Der Schulanfang kann nicht wie zunächst geplant in der neuen Grundschule Wermsdorf stattfinden. Das hat Bürgemeister Matthias Müller (CDU) zur Sitzung des Gemeinderates am Donnerstag mitgeteilt. Der Elternrat sei bereits informiert worden, dass die künftigen Erstklässler noch einmal in der alten Poststation eingeschult werden. Grund seien Verzögerungen beim Bau.

Bürgermeister kritisiert Hinhaltetaktik

So sei man gezwungen gewesen, den Vertrag mit dem Auftragnehmer für das Los zwei – die Bauhauptleistungen – zu kündigen. Nach einer „über Wochen praktizierten Hinhaltetaktik bis hin zur Leistungsverweigerung“ habe man im Interesse des Baufortschrittes handeln müssen. Durch die Auseinandersetzung sei es bereits zu Verzögerungen bei den Maler- und Fußbodenarbeiten gekommen. Auf eine Frage aus dem Gemeinderat antwortete der Bürgermeister, er prüfe derzeit strafrechtlich relevantes Vorgehen. Besagte Firma sollte noch den Akustikputz übernehmen und Mängel beseitigen. Diese Arbeiten habe man schließlich neu ausschreiben müssen und jetzt für rund 76 000 Euro an eine Döbelner Firma vergeben, so Müller.

Betriebsstart wird verschoben

Der Funken Hoffnung auf eine pünktliche Fertigstellung bis zum Schulbeginn sei mittlerweile so gering, dass es unseriös wäre, den Schulanfang im Neubau zu planen. Er gehe davon aus, dass die neue Grundschule eher Mitte September betriebsbereit sein wird.

Fehler des Ingenieurbüros

Es ist nicht das erste Mal, dass sich die Gemeinderäte mit der Baufirma beschäftigen müssen, denn in den vergangenen Monaten war es wiederholt zu Nachträgen beim Los zwei gekommen. Allerdings nicht nur da.

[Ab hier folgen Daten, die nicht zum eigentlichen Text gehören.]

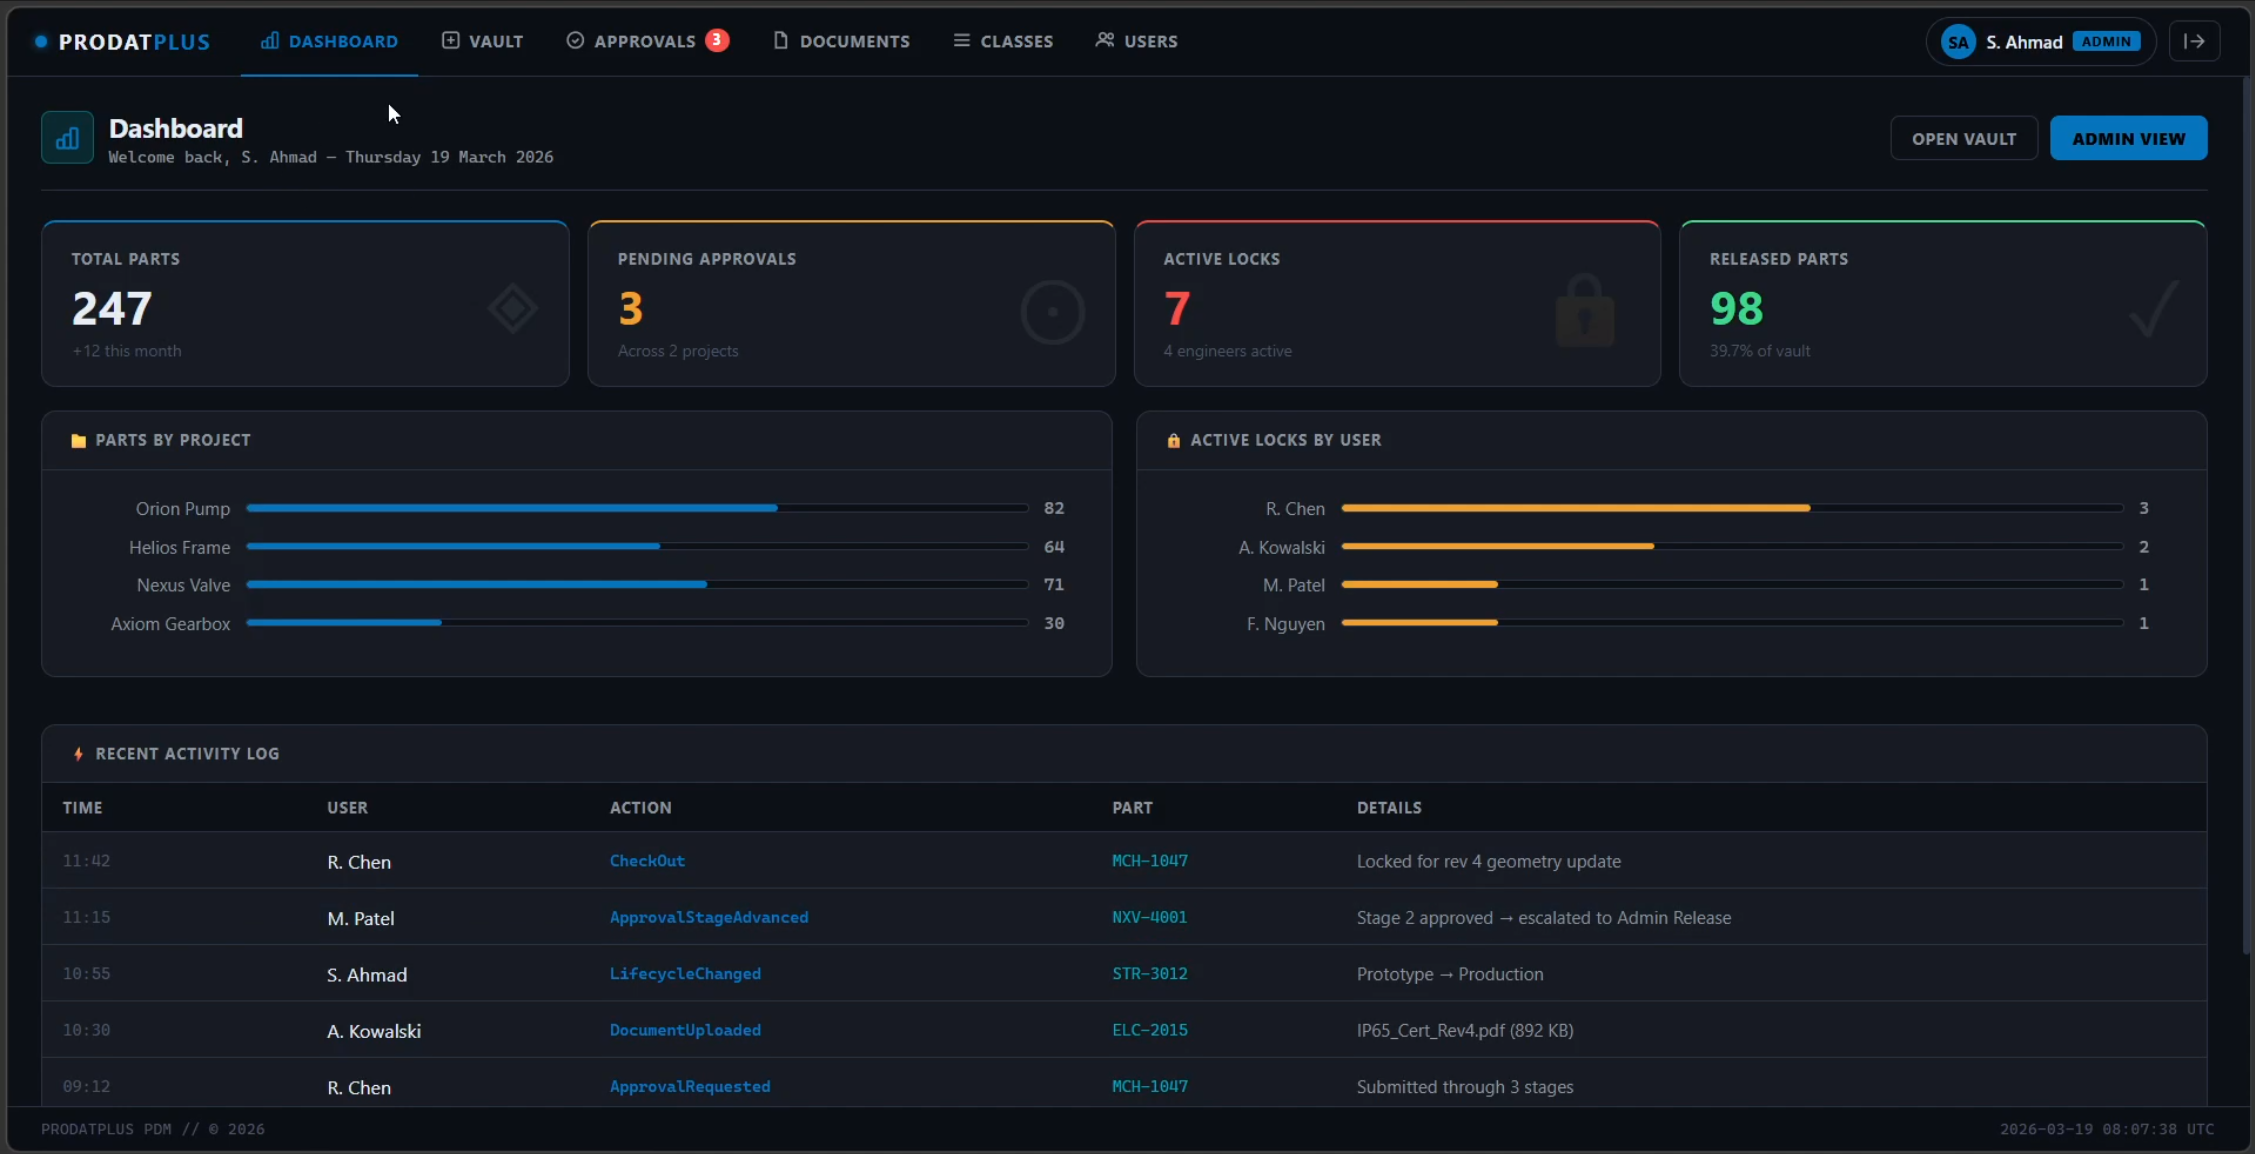This screenshot has width=2255, height=1154.
Task: Click the lock icon in Active Locks card
Action: click(x=1584, y=311)
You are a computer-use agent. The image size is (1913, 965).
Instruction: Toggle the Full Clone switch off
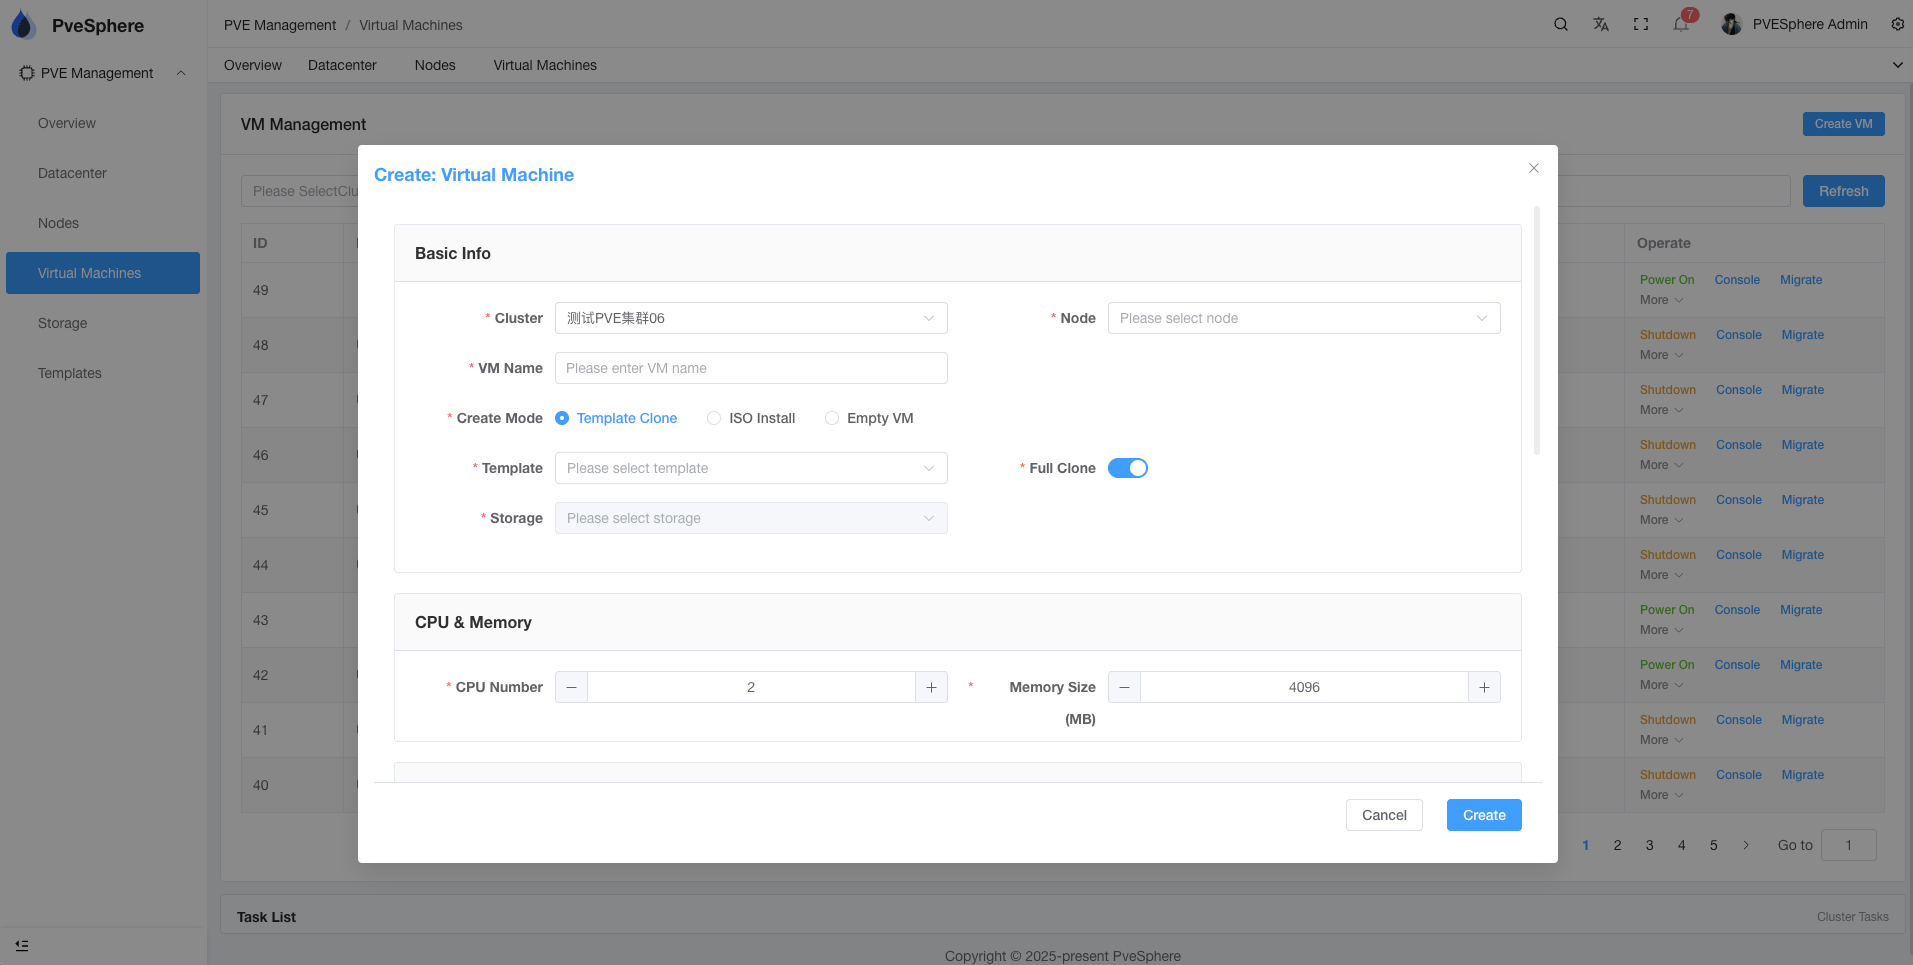click(1127, 468)
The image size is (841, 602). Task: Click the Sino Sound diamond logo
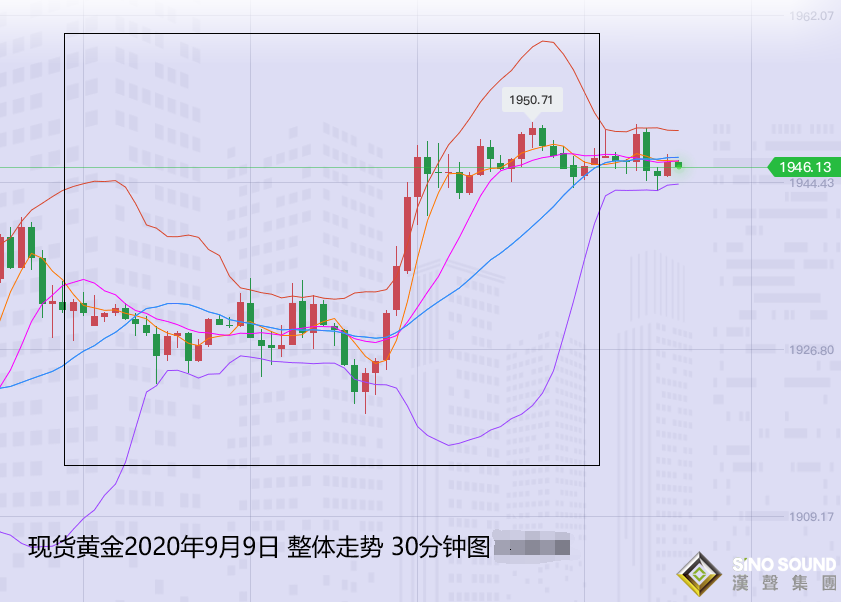point(696,577)
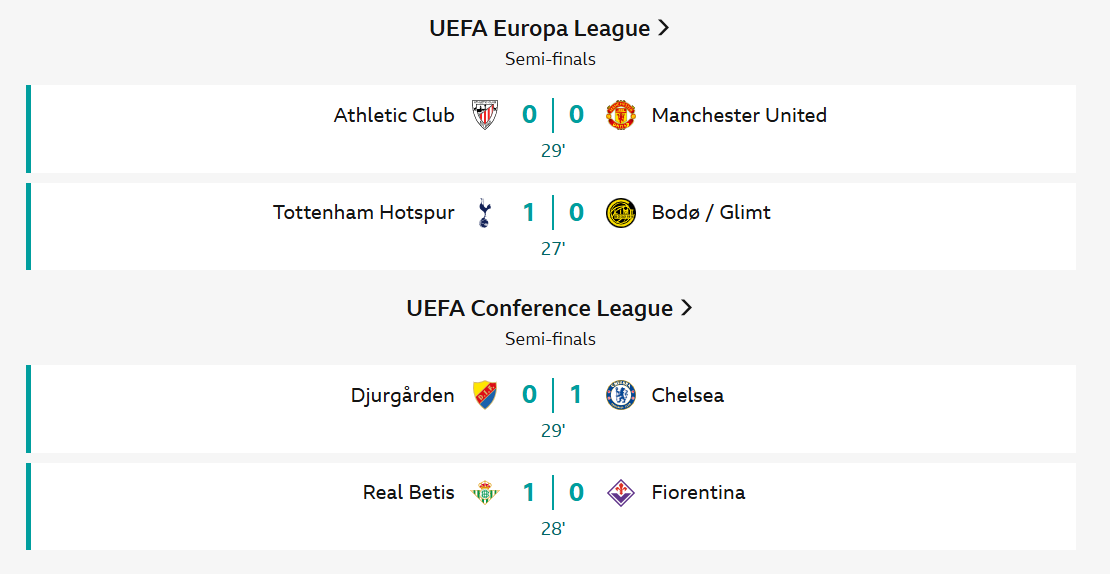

Auch am Donnerstag mussten die Räte erneut einen Nachtrag über 7000 Euro, diesmal beim Trockenbau, beschließen. Dabei ging es unter anderem um Leistungen, die erbracht werden mussten, aber im Verzeichnis offenbar nicht oder in anderer Form vorgesehen waren. So fehlten in der Ausschreibung des Ingenieurbüros zum Beispiel die Unterkonstruktionen für die Hängeschränke. Trotz wiederholter Nachträge sei man immer noch unter den ursprünglich veranschlagten Kosten, machte Bürgermeister Matthias Müller deutlich, kündigte aber an, das mit dem Büro auszuwerten. Denkbar sei etwa eine Kürzung der Schlussrechnung.

Weitere Nachträge möglich

Auf Nachfrage von Helga Sembdner (SPD) sagte Bauamtsleiter Thomas Keller, dass auch bei anderen Gewerken noch mit Nachträgen zu rechnen sei. Gemeinderäten wie René Naujoks (CDU) war da das Lachen schon lange vergangen. „Ich frage mich wirklich, ob das Ingenieurbüro das im Haupterwerb macht“, sagte er angesichts der Fehler. Im Interesse des Baufortschrittes müsse man hier wohl zustimmen. „Aber ich kann nur hoffen, dass wir es bald geschafft haben“, sagte er.